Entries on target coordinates
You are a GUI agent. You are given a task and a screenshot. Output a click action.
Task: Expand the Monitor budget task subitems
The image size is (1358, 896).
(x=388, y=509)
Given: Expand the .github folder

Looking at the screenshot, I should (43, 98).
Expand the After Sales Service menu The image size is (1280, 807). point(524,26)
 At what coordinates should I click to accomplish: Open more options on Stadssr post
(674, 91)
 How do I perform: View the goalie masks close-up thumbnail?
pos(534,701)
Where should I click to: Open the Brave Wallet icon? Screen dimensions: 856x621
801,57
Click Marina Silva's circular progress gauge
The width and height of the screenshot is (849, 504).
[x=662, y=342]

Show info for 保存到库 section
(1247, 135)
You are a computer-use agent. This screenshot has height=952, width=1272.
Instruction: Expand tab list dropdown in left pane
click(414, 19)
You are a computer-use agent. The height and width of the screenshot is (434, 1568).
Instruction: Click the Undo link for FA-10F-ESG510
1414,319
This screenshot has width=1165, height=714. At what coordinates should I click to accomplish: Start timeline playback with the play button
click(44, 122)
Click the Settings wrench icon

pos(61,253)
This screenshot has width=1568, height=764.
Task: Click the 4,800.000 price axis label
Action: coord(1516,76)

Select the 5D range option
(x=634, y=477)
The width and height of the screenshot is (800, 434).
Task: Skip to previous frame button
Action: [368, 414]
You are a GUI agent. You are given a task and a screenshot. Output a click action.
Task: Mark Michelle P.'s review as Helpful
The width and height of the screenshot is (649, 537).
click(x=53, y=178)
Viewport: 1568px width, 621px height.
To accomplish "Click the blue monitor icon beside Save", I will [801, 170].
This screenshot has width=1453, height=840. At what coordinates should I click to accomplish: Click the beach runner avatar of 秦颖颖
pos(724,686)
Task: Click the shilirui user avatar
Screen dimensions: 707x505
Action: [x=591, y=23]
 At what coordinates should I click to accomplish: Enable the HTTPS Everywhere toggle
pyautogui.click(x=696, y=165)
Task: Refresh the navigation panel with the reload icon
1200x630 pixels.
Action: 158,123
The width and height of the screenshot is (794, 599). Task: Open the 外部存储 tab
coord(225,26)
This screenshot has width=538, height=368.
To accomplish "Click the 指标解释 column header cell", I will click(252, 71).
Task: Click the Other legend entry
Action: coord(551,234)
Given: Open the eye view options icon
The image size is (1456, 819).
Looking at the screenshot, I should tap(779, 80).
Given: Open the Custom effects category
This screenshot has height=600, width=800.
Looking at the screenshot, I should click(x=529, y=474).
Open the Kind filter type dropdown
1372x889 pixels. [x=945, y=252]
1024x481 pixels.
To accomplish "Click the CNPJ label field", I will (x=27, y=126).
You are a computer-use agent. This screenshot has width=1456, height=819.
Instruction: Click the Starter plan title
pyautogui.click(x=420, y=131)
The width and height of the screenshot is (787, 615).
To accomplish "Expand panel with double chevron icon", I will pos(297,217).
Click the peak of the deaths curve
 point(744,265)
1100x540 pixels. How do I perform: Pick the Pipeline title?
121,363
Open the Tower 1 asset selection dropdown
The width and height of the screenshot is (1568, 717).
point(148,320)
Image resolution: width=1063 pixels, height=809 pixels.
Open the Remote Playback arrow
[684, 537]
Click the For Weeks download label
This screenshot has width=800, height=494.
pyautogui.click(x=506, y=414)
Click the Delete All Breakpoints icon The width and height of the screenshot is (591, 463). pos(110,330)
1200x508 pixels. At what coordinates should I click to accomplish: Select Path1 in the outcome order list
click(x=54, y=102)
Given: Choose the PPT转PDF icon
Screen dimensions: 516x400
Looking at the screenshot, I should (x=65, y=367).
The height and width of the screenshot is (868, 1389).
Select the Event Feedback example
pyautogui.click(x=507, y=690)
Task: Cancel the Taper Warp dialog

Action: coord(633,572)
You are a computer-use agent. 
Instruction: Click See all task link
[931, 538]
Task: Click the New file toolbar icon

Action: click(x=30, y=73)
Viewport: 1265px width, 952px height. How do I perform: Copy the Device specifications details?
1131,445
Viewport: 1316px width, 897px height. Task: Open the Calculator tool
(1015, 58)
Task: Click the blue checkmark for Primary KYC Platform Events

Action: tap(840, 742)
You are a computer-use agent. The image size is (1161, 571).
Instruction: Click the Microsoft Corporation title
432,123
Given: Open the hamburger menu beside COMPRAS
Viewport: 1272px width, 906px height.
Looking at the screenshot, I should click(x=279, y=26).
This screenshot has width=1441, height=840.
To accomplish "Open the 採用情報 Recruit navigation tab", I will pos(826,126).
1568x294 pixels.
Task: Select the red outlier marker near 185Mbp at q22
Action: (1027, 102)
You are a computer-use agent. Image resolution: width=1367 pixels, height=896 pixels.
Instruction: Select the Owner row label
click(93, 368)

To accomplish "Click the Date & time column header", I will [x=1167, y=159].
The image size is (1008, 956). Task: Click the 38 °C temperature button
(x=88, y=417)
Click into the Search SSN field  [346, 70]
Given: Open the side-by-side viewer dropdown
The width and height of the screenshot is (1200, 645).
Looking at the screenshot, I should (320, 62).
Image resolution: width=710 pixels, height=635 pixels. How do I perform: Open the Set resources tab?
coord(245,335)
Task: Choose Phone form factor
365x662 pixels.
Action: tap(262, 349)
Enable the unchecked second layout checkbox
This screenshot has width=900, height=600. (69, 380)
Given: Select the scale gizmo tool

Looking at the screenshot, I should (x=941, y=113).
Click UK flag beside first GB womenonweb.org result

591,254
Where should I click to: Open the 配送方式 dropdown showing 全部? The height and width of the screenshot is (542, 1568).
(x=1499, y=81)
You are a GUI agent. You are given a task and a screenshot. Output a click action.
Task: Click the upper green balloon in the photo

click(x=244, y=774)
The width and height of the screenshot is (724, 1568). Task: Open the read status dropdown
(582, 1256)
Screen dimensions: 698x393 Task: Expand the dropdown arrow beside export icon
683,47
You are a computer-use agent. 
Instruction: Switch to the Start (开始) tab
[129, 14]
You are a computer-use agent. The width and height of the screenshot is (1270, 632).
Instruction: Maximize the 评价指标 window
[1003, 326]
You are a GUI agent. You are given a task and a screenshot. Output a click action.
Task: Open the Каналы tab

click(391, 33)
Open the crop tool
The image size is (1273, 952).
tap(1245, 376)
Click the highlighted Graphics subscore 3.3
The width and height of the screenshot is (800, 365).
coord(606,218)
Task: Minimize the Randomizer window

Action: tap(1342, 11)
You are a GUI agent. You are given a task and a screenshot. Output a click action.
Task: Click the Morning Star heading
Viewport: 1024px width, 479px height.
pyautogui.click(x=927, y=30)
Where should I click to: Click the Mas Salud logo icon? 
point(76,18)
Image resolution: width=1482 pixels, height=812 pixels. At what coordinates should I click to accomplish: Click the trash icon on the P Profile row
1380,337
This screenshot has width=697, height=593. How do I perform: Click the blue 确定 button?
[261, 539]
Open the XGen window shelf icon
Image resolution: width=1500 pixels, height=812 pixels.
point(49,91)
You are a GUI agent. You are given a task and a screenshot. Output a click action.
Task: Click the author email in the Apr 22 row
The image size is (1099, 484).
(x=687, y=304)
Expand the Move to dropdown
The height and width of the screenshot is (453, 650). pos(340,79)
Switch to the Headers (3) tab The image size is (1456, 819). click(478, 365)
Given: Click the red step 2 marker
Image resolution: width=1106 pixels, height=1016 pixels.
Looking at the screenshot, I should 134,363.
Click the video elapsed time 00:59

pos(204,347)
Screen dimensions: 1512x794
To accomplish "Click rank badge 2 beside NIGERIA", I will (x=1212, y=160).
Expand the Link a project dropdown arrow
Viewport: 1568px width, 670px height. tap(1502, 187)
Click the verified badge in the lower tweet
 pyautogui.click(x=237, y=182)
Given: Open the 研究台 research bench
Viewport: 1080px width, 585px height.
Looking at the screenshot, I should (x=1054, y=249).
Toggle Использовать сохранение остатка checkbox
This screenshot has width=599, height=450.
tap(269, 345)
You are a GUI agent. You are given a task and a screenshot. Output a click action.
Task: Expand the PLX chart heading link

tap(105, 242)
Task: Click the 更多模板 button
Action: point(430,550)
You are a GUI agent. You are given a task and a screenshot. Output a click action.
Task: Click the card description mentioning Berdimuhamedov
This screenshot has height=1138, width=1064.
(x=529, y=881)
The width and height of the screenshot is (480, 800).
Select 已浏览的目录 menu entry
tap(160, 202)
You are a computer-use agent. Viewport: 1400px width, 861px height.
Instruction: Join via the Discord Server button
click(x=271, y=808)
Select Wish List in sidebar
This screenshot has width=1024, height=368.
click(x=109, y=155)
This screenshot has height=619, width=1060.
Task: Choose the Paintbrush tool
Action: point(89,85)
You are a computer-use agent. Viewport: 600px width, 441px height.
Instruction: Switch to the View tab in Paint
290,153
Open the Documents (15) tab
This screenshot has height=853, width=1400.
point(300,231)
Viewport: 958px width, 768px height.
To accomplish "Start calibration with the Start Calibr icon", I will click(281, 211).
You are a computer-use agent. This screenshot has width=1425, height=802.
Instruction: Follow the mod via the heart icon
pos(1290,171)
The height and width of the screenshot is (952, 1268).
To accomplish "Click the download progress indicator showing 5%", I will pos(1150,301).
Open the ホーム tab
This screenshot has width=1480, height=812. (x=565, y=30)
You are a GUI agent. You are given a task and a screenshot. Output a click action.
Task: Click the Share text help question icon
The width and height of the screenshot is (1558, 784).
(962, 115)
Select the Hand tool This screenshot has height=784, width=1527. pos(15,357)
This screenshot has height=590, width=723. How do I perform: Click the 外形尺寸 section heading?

YOUR TASK: Copy out the entries again, unchanged, from the line containing "Expand the Move to dropdown" through the line containing "click(x=271, y=808)", including both of those lines.

FINAL RESULT:
Expand the Move to dropdown
The height and width of the screenshot is (453, 650). pos(340,79)
Switch to the Headers (3) tab The image size is (1456, 819). click(478, 365)
Given: Click the red step 2 marker
Image resolution: width=1106 pixels, height=1016 pixels.
Looking at the screenshot, I should 134,363.
Click the video elapsed time 00:59

pos(204,347)
Screen dimensions: 1512x794
To accomplish "Click rank badge 2 beside NIGERIA", I will (x=1212, y=160).
Expand the Link a project dropdown arrow
Viewport: 1568px width, 670px height. tap(1502, 187)
Click the verified badge in the lower tweet
 pyautogui.click(x=237, y=182)
Given: Open the 研究台 research bench
Viewport: 1080px width, 585px height.
Looking at the screenshot, I should (x=1054, y=249).
Toggle Использовать сохранение остатка checkbox
This screenshot has width=599, height=450.
tap(269, 345)
You are a GUI agent. You are given a task and a screenshot. Output a click action.
Task: Expand the PLX chart heading link

tap(105, 242)
Task: Click the 更多模板 button
Action: point(430,550)
You are a GUI agent. You are given a task and a screenshot. Output a click action.
Task: Click the card description mentioning Berdimuhamedov
This screenshot has height=1138, width=1064.
(x=529, y=881)
The width and height of the screenshot is (480, 800).
Select 已浏览的目录 menu entry
tap(160, 202)
You are a computer-use agent. Viewport: 1400px width, 861px height.
Instruction: Join via the Discord Server button
click(x=271, y=808)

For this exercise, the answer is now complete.